### 提示文
特許文献1に記載の巻上機は、支持台の台面(例えば台面58g)から突出する突起部を支持台(例えば支持台58)に備えている。突起部の側面は、回転軸部材(例えば回転軸部材52)の回転軸線方向と平行な方向に真っすぐに延びる。第1軸受台(例えば第1軸受台56)は、支持台の台面上において、回転軸部材の回転軸線方向と直交する方向に沿って前述の突起部の側面に突き当たった状態で支持台に固定されることで、台面上における位置決めがなされる。また、第2軸受台(例えば第2軸受台57)も、支持台の台面上において、回転軸部材の回転軸線方向と直交する方向に沿って前述の突起部の側面に突き当たった状態で支持台に固定されることで、台面上における位置決めがなされる。特許文献1によれば、かかる構成の巻上機においては、回転軸部材の回転軸線方向を容易且つ確実に正規の方向に一致させることができるとされる。
【0025】
なお、特許文献1には記載されていないが、特許文献1に記載の巻上機において、支持台の突起部を次のように配置することで、ノックピンの打ち込みを行こなうことなく、懸吊体の張力による軸受台の横滑りを防止することができると考えられる。即ち、支持台の台面水平方向(例えば台面水平方向X)における両側端部のうち、懸吊体の張力がかかる方の端部に突起部を配置するのである。

### 取り組む課題
a. 巻上機の文章の「特許文献1に記載の巻上機は、」から「に突起部を配置するのである。」までを、「巻上機」を「ウインチ」に入れ替えたうえで、すべて書き直すこと。
b. 巻上機の文章を、最後の文のあとから書き継ぐこと。

### 提供データ
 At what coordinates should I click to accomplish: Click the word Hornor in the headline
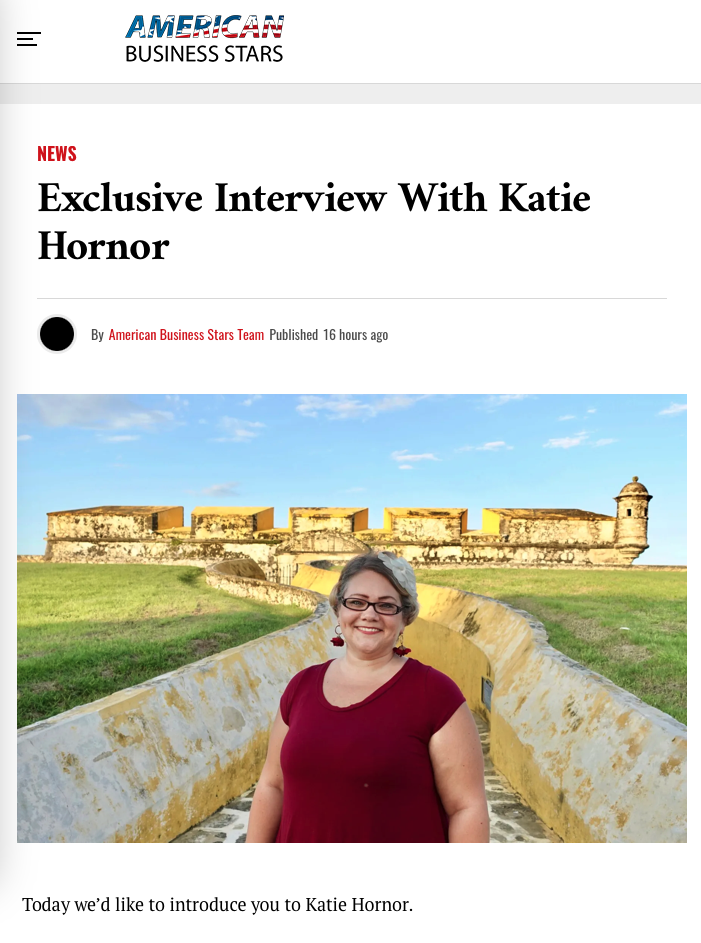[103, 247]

* * *

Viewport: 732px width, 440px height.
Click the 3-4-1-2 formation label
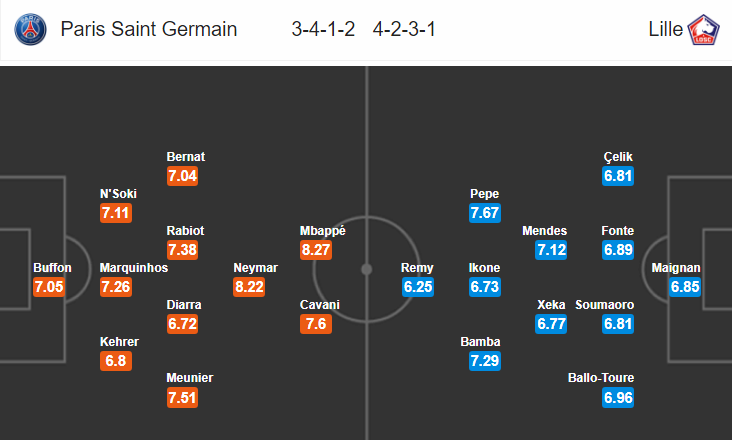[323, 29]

---

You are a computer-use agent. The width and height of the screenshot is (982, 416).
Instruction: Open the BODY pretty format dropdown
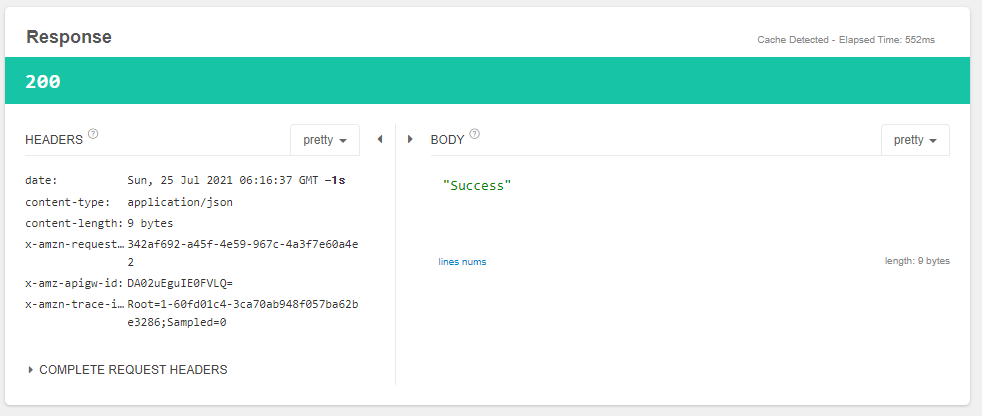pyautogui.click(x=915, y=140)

### 課題の解答
a.
特許文献1に記載のウインチは、支持台の台面(例えば台面58g)から突出する突起部を支持台(例えば支持台58)に備えている。突起部の側面は、回転軸部材(例えば回転軸部材52)の回転軸線方向と平行な方向に真っすぐに延びる。第1軸受台(例えば第1軸受台56)は、支持台の台面上において、回転軸部材の回転軸線方向と直交する方向に沿って前述の突起部の側面に突き当たった状態で支持台に固定されることで、台面上における位置決めがなされる。また、第2軸受台(例えば第2軸受台57)も、支持台の台面上において、回転軸部材の回転軸線方向と直交する方向に沿って前述の突起部の側面に突き当たった状態で支持台に固定されることで、台面上における位置決めがなされる。特許文献1によれば、かかる構成のウインチにおいては、回転軸部材の回転軸線方向を容易且つ確実に正規の方向に一致させることができるとされる。
【0025】
なお、特許文献1には記載されていないが、特許文献1に記載のウインチにおいて、支持台の突起部を次のように配置することで、ノックピンの打ち込みを行こなうことなく、懸吊体の張力による軸受台の横滑りを防止することができると考えられる。即ち、支持台の台面水平方向(例えば台面水平方向X)における両側端部のうち、懸吊体の張力がかかる方の端部に突起部を配置するのである。

b.
【0026】
しかしながら、特許文献1に記載の巻上機においては、次に説明する不具合1及び不具合2が生ずる。
<不具合1>
支持台に突起部を設けていても、上述した手順2において、軸受台を回転軸線方向の正規位置に位置決めすることができない。このため、仮組立→回転軸線方向の偏心量を測定→軸受台の位置及び姿勢を微調整という作業を、回転軸線方向の偏心量を許容値内に収めるまで繰り返す必要がある。この作業には、手間や多くの時間が必要になってしまう。
【0027】
<不具合2>
上述した手順2において、軸受台の台面上における傾き誤差(例えば
図23のθ1、θ2)は、いくつかの寸法公差が累積されて生ずるので、最大偏心量eを許容値内に収めることができなくなるおそれがある。このため、特許文献1に記載の巻上機において、最大偏心量eを許容値内に収めるためには、各軸受台の台面上における傾き誤差をごく僅かな値に留めるように、支持台の突起部の側面と、各軸受台の側面とを極めて高精度に平面加工する必要があり、コストアップを引き起こしてしまう。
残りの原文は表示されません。